Aimo e Nadia. Foto di Alberto Blasetti
Nel ristorante di Aimo Moroni, morto all’età di 91 anni, e Nadia Giuntoli, la grande materia selezionata da Moroni in persona ha da sempre caratterizzato la loro cucina, fatta di profumi e sapori nitidi e intensi come pochi. Già in epoca non sospetta un piattino di olio da gustare con il pane rappresentava un grandissimo inizio perché Aimo sapeva, ha sempre saputo, essere ferreo nella scelta dell’olio perfetto. Ed è così che si rimaneva folgorati da un “semplice” pomodoro crudo accompagnato da olive, capperi e origano di Pantelleria sul crostino di pane, «per scoprire che il sapore vero del pomodoro forse lo si era dimenticato», commentava Marco Bolasco – oggi direttore dell’area non-fiction di Giunti Editore e fondatore di Topic – nella recensione datata 2006. Ed effettivamente i piatti che hanno fatto la storia del Luogo di Aimo e Nadia hanno tutti come filo conduttore un viaggio in profondità al cuore dell’ingrediente.

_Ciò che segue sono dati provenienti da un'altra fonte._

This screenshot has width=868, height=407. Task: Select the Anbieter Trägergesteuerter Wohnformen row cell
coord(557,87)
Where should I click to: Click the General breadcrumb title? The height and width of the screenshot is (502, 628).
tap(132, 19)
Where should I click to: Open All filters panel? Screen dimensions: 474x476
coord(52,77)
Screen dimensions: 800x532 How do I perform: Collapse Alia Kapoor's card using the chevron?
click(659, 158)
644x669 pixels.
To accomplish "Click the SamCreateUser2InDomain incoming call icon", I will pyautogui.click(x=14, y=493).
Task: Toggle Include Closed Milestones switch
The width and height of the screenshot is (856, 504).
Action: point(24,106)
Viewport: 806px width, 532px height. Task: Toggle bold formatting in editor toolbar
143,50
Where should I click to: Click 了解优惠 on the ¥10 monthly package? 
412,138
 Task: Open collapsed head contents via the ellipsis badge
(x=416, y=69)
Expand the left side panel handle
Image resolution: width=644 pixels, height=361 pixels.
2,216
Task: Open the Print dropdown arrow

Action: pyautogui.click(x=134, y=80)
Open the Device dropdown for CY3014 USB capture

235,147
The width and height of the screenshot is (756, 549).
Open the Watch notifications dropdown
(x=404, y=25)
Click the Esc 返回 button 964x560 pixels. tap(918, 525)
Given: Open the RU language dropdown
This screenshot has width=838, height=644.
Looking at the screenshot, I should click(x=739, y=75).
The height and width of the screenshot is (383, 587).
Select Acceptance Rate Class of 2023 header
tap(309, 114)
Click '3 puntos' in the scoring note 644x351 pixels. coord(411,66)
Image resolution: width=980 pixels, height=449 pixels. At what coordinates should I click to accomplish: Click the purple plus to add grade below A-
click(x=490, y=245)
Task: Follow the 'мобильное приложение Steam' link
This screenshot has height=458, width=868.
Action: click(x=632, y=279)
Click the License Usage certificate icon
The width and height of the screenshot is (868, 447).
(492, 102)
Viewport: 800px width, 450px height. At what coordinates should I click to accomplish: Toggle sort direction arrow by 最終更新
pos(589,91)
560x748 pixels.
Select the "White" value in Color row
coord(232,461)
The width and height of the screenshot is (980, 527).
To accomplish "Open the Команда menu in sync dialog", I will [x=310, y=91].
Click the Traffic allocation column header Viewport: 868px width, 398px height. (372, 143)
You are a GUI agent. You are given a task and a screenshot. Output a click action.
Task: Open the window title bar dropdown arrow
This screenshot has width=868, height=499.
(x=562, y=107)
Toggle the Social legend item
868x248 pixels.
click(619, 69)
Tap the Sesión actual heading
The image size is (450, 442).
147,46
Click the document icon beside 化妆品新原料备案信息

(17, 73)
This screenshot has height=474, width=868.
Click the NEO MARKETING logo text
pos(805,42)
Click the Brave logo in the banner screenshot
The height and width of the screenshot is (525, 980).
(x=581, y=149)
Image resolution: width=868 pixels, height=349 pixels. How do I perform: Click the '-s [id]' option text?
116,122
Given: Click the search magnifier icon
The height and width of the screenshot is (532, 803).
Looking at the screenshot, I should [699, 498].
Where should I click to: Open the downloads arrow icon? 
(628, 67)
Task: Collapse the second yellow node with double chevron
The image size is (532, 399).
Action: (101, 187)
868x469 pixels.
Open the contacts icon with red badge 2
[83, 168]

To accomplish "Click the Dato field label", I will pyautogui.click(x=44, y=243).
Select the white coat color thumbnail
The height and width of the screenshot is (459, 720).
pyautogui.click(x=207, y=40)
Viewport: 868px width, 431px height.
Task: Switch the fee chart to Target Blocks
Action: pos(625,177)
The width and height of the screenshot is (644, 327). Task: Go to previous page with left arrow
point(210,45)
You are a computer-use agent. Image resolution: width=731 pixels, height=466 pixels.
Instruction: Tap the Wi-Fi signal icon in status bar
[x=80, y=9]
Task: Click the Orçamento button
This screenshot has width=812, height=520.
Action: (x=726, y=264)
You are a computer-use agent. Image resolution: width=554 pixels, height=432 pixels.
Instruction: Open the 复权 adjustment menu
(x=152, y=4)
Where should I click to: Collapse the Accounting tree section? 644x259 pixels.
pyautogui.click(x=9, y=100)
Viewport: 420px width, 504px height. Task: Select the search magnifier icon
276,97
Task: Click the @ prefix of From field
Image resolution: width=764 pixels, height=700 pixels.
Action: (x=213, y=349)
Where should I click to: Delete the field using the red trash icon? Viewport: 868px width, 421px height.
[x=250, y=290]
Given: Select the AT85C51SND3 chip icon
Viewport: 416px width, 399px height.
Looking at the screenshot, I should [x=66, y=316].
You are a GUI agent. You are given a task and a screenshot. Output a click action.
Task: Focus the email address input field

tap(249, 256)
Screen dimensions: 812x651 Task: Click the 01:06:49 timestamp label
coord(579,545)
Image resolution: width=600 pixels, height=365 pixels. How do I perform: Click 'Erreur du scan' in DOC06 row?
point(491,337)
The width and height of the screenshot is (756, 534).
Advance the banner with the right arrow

Tra i piatti storici compaiono il risotto carnaroli all’olio di Nocellara con gamberi viola di Sanremo, pomodori cuore di bue, burrata ed erbe aromatiche, il gambero viola di Sanremo ai tre legumi e, andando a ritroso nel tempo, una ricetta di Nadia, le Fettuccelle di pasta fresca con faraona piemontese e funghi porcini. Ma sono due i piatti entrati nella memoria culinaria collettiva: i mitici spaghetti di grano duro con cipollotto di Tropea, peperoncino di Diamante, un filo d’olio e basilico ligure, nati nella prima decade dell’allora Trattoria da Aimo e Nadia, e la zuppa etrusca con ortaggi di stagione, legumi, farro della Garfagnana e fiori di finocchio selvatico. La più alta sintesi della cucina del Luogo, dove materie prime indimenticabili interagiscono al meglio tra loro in una armonia che nulla toglie ai singoli ingredienti.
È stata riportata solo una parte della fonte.